Para hoje, o tópico ainda é a personagem, mas numa de suas caracterizações mais tradicionais, conforme os dois verbetes abaixo.

Desta feita, considere o conto de Caio Fernando Abreu, “Diálogo”, e o de Fialho de Almeida, “O funâmbulo de mármore”, ambos lidos e comentados em sala. A partir disso escreva três parágrafos. No primeiro você vai dissertar sobre as personagens de ambos os contos: se são planas ou redondas. No segundo, você vai destacar passagens dos respectivos contos que sustentem a escolha que você fez para cada uma das personagens destes contos. No terceiro, tente definir duas ou três personagens do “conto” que você está escrevendo e caracterize-as como planas ou redondas, justificando sua escolha em função da história que você quer contar.

Boa leitura e bom trabalho!

PERSONAGEM PLANA

Estabelecida por E. M. Forster em Aspects of the novel (1927), a distinção entre personagem plana (flat character) e personagem redonda (round character), continua a ser um instrumento útil para a configuração de uma taxonomia das personagens, quer na narrativa quer no drama. Segundo E. M. Forster, a personagem plana é construída em torno de uma única ideia ou qualidade. Daí deriva a sua falta de profundidade em termos de caracterização psicológica, e o facto de não evoluir ao longo da acção. E é justamente porque não evolui que a personagem plana tende a ser, simultaneamente, uma personagem estática. Pra além disso, e na medida em que geralmente funciona como representação de um grupo ou de uma classe social sem se individualizar em relação aos mesmos, esta espécie de personagem é passível de ser definida como tipo.

PERSONAGEM REDONDA

Ao contrário da personagem plana, a personagem redonda apresenta-se multifacetada e complexa no que respeita à sua caracterização psicológica.

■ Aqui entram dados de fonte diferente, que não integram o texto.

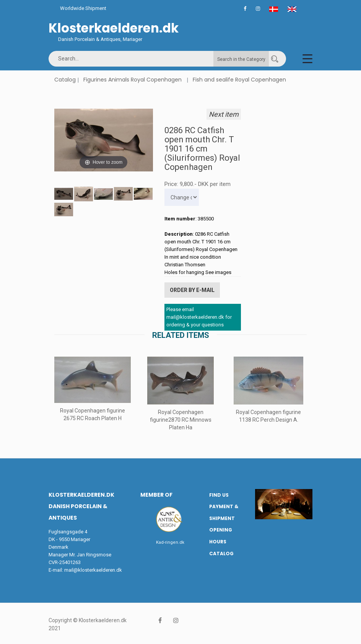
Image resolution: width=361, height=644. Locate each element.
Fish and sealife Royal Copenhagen (239, 80)
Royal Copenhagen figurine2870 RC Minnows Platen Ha (180, 419)
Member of (156, 494)
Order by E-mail (192, 290)
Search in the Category (241, 59)
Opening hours (221, 536)
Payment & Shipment (224, 512)
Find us (219, 494)
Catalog (65, 80)
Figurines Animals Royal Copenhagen (132, 80)
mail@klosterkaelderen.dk (93, 569)
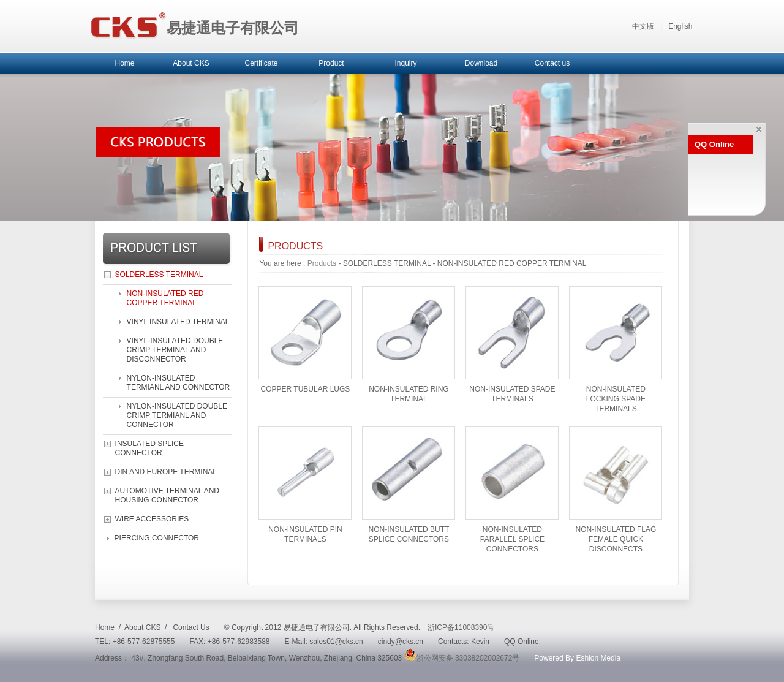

Ao estabelecer a distinção entre personagem plana (flat character) e personagem redonda (round character) em Aspects of the novel (1927), E. M. Foster aponta a acumulação de características ou qualidades como factor determinante da classificação de uma personagem como sendo redonda.

A sua complexidade e profundidade psicológicas transformam-na numa personagem passível de nos surpreender no decurso da acção, até porque ela tende a evoluir ao longo da mesma. Por este motivo, a personagem redonda é, por via de regra, uma personagem dinâmica. Simultaneamente, e já que o conjunto das sua características a destaca e autonomiza em relação ao grupo ou classe a que pertence, esta espécie de personagem pode também ser definida como indivíduo.

Bibliografia: E. M. Forster, Aspects of the novel (1927); Philippe Hamon, “Para um Estatuto Semiológico da Personagem”, in F. Van Rossum et alii, Categorias da Narrativa (1977).